Она видит, что ему стоит немалых усилий сдерживаться. А ей не хочется, чтобы он сдерживался. Каждая ссора означает свободу от супружеских обязанностей и обязательств.
— Тогда оставь ее дома одну, — невозмутимо говорит Ксюша, принимаясь за завтрак.
— У меня боевое дежурство начинается.
— Вот и оставь.
— Ты сама понимаешь, что говоришь?
— Конечно. — Ксюша облизывает губы, откладывает ложку и встает. — Всё, я побежала. Созвонимся.
— Нет, не побежала…
Не обращая внимания на протестующий визг Лилечки, Вадим прекращает кормление, вскакивает из-за стола и ловит Ксюшу за запястье.
Это то, чего она добивалась.
— Пусти! — она дергает и вращает удерживаемую руку.
Лилечка уже не просто плачет, а надрывается.
— Тварь! — Вадим внезапно разжимает пальцы. — Ты же не мать, ты… ты…
Он стоит над Ксюшей, которая, потеряв равновесие, шлепнулась на зад и теперь сидит на полу, с ненавистью глядя на него снизу вверх.
— Опять руки распускаешь? — цедит она.
— Сама виновата, — бурчит Вадим. — И вообще, никто тебя не трогал. Ты же сама упала.
— Ах, сама? — поднявшись, Ксюша отправляется в спальню. — Сама, — повторяет она, переодеваясь. — Сама, значит. Сама.
В душе она ликует. Долгожданная свобода обретена. Сегодня можно будет завеяться на всю ночь, и пусть кто-то попробует хоть слово сказать. В спальне горит свет, но за окном вот-вот проглянет солнце, поэтому Ксюша щелкает выключателем…
Теперь она смотрит на чужие окна и почему-то воображает, будто там происходят совсем другие сцены. Все такие внимательные, любящие, рассудительные. Дети не плачут, родители не ссорятся, жены не изменяют, мужья не маются с похмелья. Идеалистические такие картинки. Да пошли вы все к черту!
Ксюша повернула голову и посмотрела на профиль Леонида.
— Чего ты от меня хочешь? — спросила она. — Этого?
— Чего? — не понял он.
— Ну…
Ксюша не договорила. До нее внезапно дошло, что не зря Леонид до сих пор не женат и якшается с такими, как Егор Майоров.
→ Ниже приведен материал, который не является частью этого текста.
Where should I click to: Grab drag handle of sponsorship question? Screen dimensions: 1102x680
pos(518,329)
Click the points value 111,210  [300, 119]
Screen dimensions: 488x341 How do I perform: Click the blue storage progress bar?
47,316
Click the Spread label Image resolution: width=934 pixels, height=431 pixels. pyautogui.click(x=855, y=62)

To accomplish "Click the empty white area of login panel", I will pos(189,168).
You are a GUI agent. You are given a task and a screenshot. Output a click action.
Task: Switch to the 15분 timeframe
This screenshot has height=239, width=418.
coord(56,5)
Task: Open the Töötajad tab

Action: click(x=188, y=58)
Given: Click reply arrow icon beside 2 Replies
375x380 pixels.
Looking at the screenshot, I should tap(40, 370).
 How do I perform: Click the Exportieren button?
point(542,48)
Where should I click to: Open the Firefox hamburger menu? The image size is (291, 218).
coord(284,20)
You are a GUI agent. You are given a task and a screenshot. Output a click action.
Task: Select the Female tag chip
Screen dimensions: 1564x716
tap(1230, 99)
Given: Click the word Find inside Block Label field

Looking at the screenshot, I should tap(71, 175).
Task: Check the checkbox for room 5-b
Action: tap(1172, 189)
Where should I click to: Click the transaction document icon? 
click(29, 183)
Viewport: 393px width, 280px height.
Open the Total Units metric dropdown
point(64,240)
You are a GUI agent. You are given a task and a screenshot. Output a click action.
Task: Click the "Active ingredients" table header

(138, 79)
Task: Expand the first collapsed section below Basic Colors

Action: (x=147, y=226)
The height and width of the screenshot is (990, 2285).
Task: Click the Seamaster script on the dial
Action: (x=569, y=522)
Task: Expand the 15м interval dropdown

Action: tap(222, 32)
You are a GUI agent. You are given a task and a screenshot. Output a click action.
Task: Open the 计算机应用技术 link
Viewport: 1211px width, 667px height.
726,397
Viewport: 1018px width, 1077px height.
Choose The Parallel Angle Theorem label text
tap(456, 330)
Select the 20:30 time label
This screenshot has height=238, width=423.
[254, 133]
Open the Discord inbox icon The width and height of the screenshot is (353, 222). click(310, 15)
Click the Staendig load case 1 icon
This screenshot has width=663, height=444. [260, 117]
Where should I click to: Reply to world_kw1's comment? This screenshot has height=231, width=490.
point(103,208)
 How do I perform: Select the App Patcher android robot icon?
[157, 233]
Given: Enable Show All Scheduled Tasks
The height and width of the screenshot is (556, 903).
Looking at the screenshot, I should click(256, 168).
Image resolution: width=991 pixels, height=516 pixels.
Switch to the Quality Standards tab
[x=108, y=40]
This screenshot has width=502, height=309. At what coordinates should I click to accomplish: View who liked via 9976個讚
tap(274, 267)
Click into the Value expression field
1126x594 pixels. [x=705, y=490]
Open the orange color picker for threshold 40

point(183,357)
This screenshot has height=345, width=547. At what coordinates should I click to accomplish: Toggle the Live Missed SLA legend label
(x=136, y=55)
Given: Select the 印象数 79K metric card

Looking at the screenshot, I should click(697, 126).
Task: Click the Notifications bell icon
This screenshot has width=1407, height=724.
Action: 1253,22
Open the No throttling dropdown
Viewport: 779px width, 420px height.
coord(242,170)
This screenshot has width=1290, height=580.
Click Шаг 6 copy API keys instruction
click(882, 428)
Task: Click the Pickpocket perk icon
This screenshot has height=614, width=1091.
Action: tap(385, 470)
Тем временем и он сообразил, что она имела в виду, и рассмеялся.
— Нет, милая мачеха. Сексуальных услуг от тебя не потребуется.
— Это я уже поняла, — кивнула Ксюша. — Что будешь делать, если отец узнает?
Не торопясь с ответом, Леонид выполнил левый поворот на перекрестке и только потом ответил:
— Ты лучше подумай, что делать тебе. Это будет более продуктивно.
— Но ты, наверное, уже всё решил, — произнесла Ксюша, медленно наливаясь ненавистью к этому подлому и самоуверенному головастику, заманившему ее в ловушку.